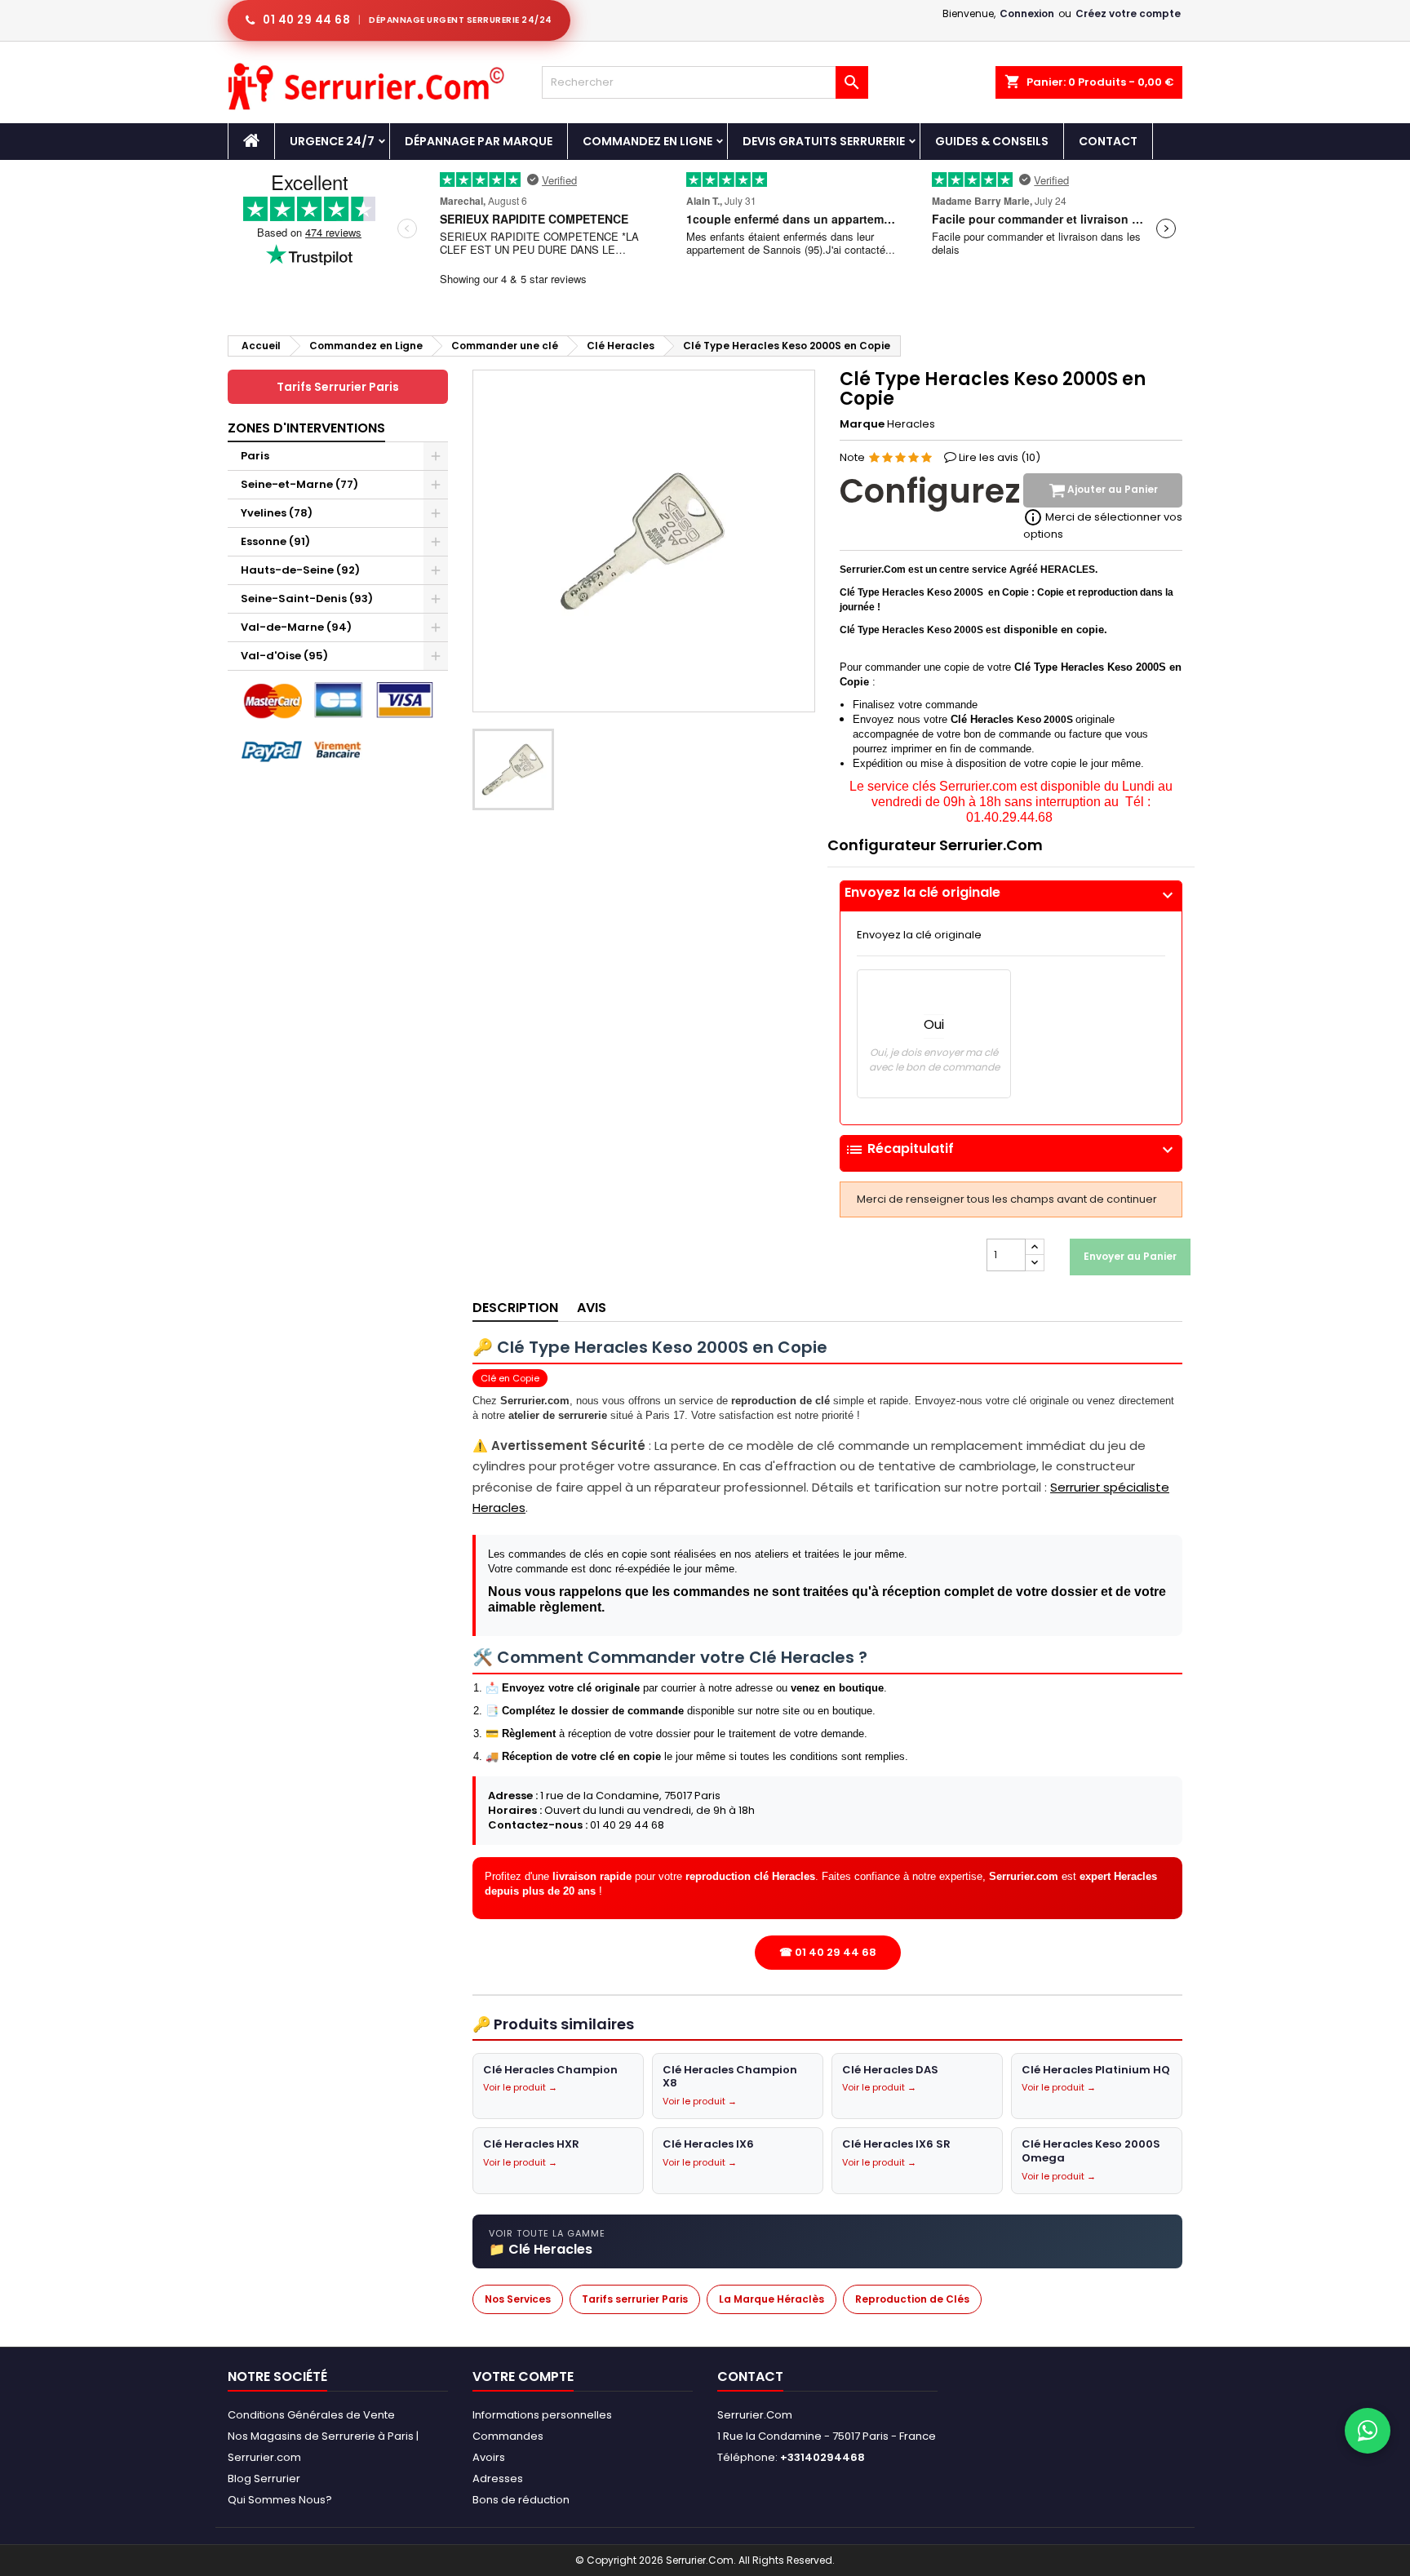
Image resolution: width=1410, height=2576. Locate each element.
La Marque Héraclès (771, 2299)
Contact (1108, 141)
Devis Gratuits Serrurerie (824, 141)
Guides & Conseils (992, 141)
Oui (934, 1024)
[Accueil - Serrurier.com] (251, 141)
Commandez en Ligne (647, 141)
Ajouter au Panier (1111, 490)
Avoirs (488, 2457)
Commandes (507, 2436)
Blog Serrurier (264, 2478)
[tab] (1011, 896)
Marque (862, 424)
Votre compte (523, 2376)
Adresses (497, 2478)
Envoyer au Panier (1130, 1256)
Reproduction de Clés (912, 2299)
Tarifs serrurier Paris (635, 2299)
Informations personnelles (542, 2415)
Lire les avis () (999, 457)
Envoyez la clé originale (1011, 892)
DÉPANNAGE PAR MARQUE (478, 141)
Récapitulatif (1011, 1149)
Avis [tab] (591, 1307)
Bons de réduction (521, 2499)
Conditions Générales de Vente (311, 2415)
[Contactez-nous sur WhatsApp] (1367, 2431)
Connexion (1027, 13)
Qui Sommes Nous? (280, 2499)
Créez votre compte (1128, 13)
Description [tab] (515, 1307)
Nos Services (518, 2299)
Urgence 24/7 (332, 141)
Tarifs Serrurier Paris (338, 387)
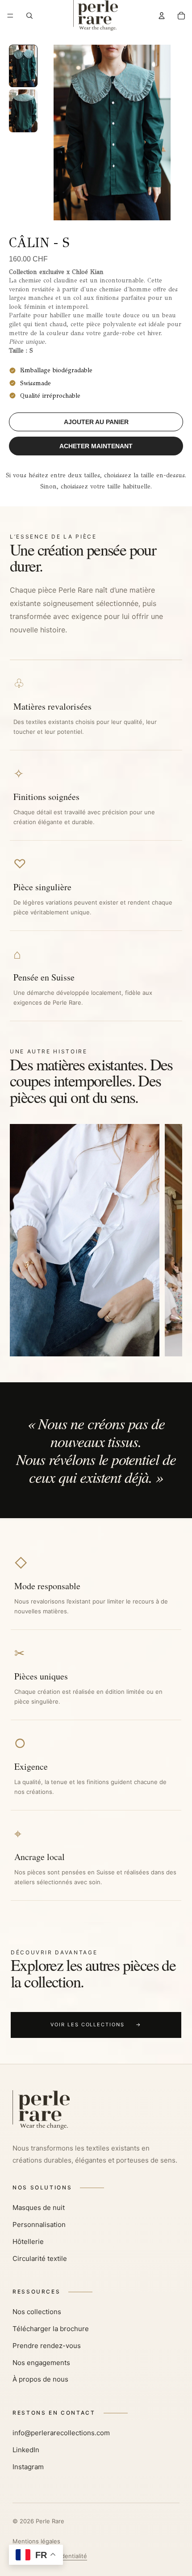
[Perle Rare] (96, 2110)
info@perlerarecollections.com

* **Problem requirements**: Work out how many lines of the listing above include "Panier"; the reply is that number alone.

* **Response to this exercise**: 2